- **GIVEN PASSAGE**:
-------

Practice used to be a basic topic. For instance, the first edition of Woodworm (1938) has a chapter entitled “Practice and Skill.” But, as Woodworm [p. 156] says, ‘There is no essential difference between practice and learning except that the practice experiment takes longer.” Thus, practice has not remained a topic by itself but has become simply a variant term for talking about learning skills through the repetition of their performance.
With the ascendence of verbal learning as the paradigm case of learning, and its transformation into the acquisition of knowledge in long-term memory, the study of skills took up a less central position in the basic study of human behavior. It did not remain entirely absent, of course. A good exemplar of its continued presence can be seen in the work of Neisser, taking first the results in the mid-sixties on detecting the presence of ten targets as quickly as one in a visual display (Neisser, Novick, & Lazar, 1963), which requires extensive practice to occur; and then the recent work (Spelke, Hirst, & Neisser, 1976) showing that reading aloud and shadowing prose could be accomplished simultaneously, again after much practice. In these studies, practice plays an essential but supporting role; center stage is held by issues of preattentive processes, in the earlier work, and the possibility of doing multiple complex tasks simultaneously, in the latter.
Recently, especially with the articles by Shiffrin & Schneider (1977; Schneider & Shiffrin, 1977), but starting earlier (LaBerge, 1974; Posner & Snyder, 1975), emphasis on automatic processing has grown substantially from its level in the sixties. It now promises to take a prominent place in cognitive psychology. The development of automatic processing seems always to be tied to extended practice and so the notions of skill and practice are again becoming central.
There exists a ubiquitous quantitative law of practice: It appears to follow a power law; that is, plotting the logarithm of the time to perform a task against the logarithm of the trial number always yields a straight line, more or less. We shall refer to this law variously as the log-log linear learning law or the power law of practice.
This empirical law has been known for a long time; it apparently showed up first in Snoddy’s (1926) study of mirror-tracing of visual mazes (see also Fitts, 1964), though it has been rediscovered independently on occasion (DeJong, 1957). Its ubiquity is widely recognized; for instance, it occupies a major position in books on human performance (Fitts & Posner, 1967; Welford, 1968). Despite this, it has captured little attention, especially theoretical attention, in basic cognitive or experimental psychology, though it is sometimes used as the form for displaying data (Kolers, 1975; Reisberg, Baron, & Kemler, 1980). Only a single model, that of Crossman (1959), appears to have been put forward to explain it.2 It is hardly mentioned as an interesting or important regularity in any of the modern cognitive psychology texts (Calfee, 1975; Crowder, 1976; Kintsch, 1977; Lindsay & Norman, 1977). Likewise, it is not a part of the long history of work on the learning curve (Guilliksen, 1934; Restle & Greeno, 1970; Thurstone, 1919), which considers only exponential, hyperbolic, and logistic functions. Indeed, a recent extensive paper on the learning curve (Mazur & Hastie, 1978) simply dismisses the log-log form as unworthy of consideration and clearly dominated by the other forms.

-------

- **THE PROBLEM**:
Answer these questions from the passage on practice:
(a) What is the title of the chapter in the 1938 first edition mentioned in the passage?
(b) According to the 1976 work, which two activities could be done at the same time after much practice?
(c) In whose study did the power law of practice apparently first appear, and what did that study examine?

Screen-element location records
-------

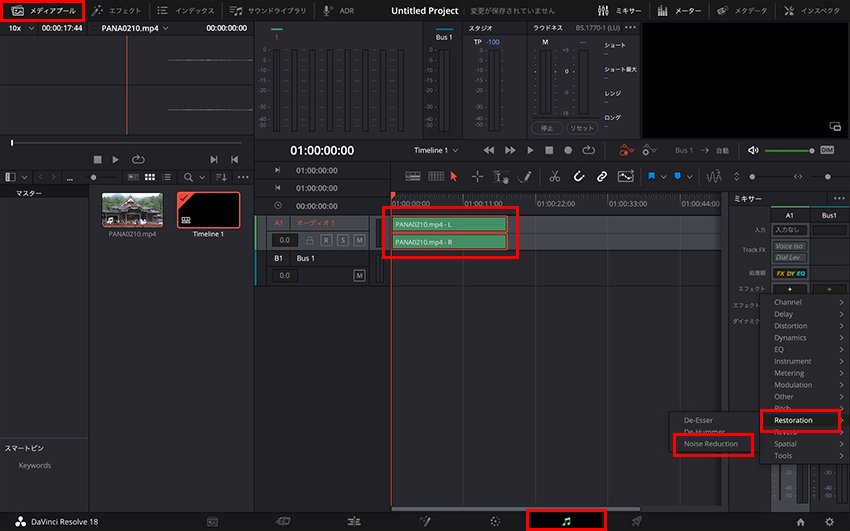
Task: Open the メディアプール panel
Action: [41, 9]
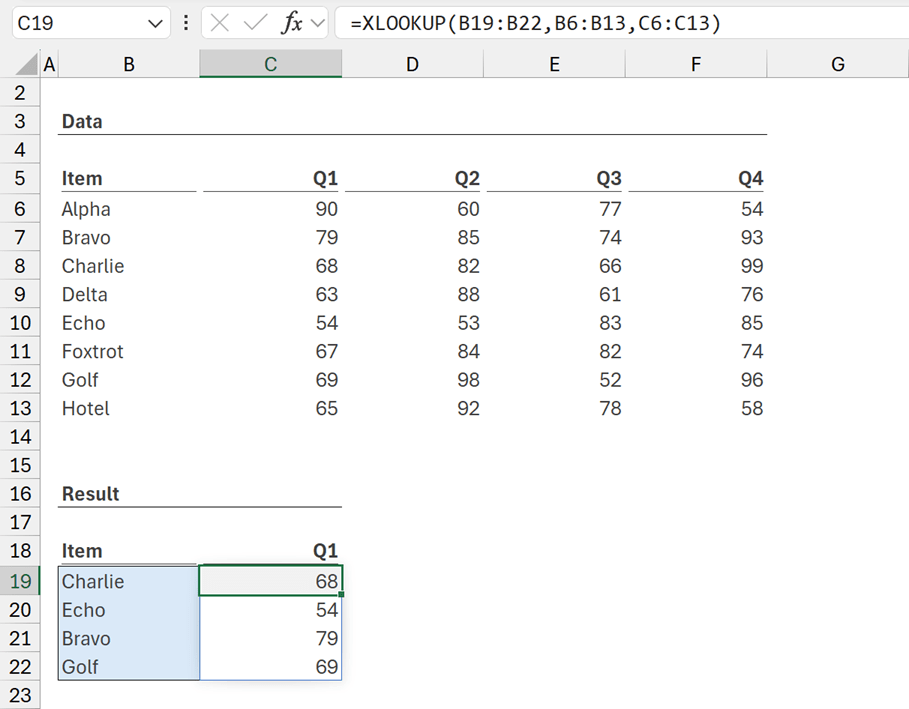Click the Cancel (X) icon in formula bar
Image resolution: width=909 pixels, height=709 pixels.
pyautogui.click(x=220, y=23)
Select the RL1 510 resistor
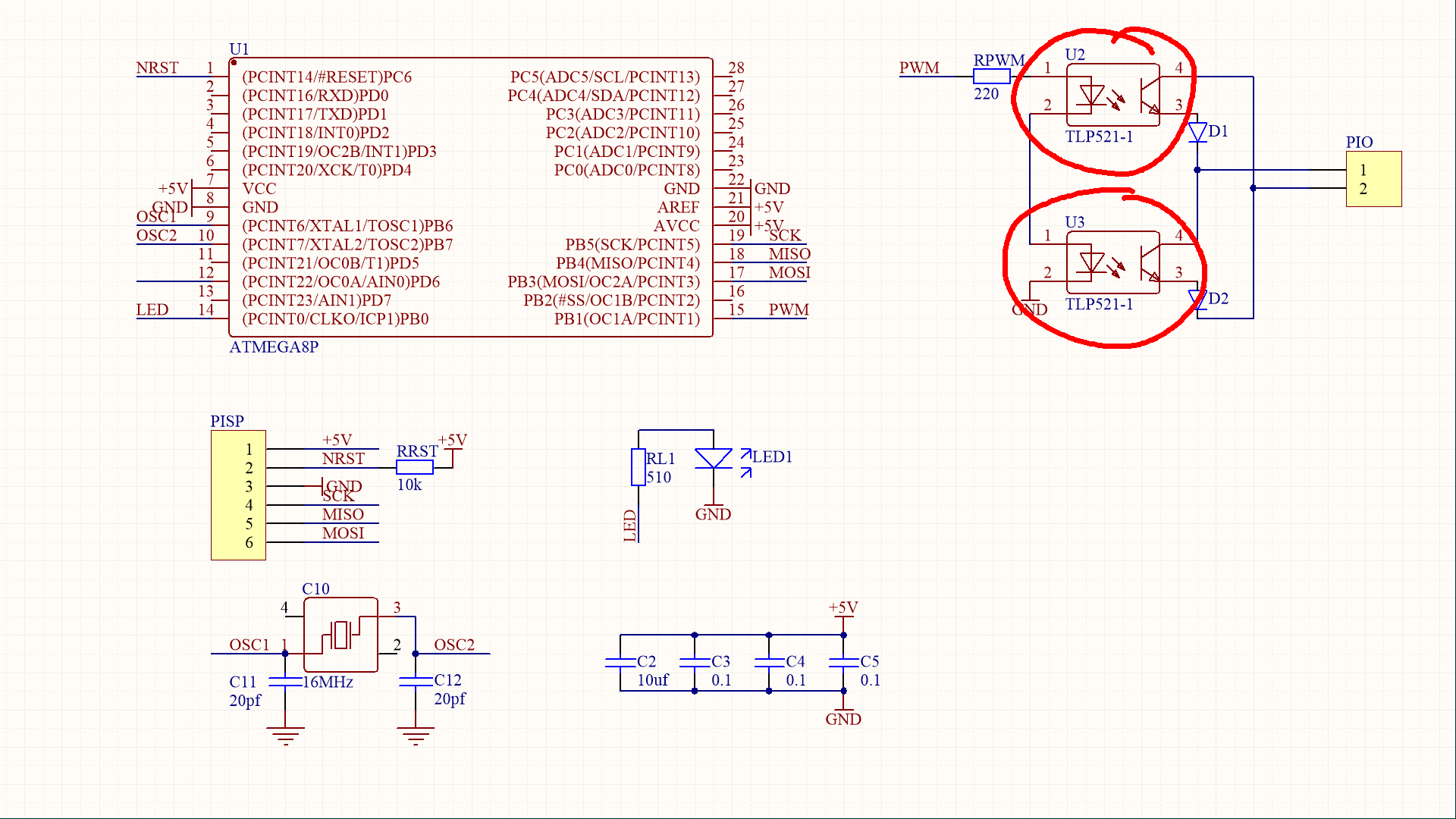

-------

- **FINISHED EXERCISE**:
(a) "Practice and Skill"
(b) Reading aloud and shadowing prose
(c) Snoddy's 1926 study, which examined mirror-tracing of visual mazes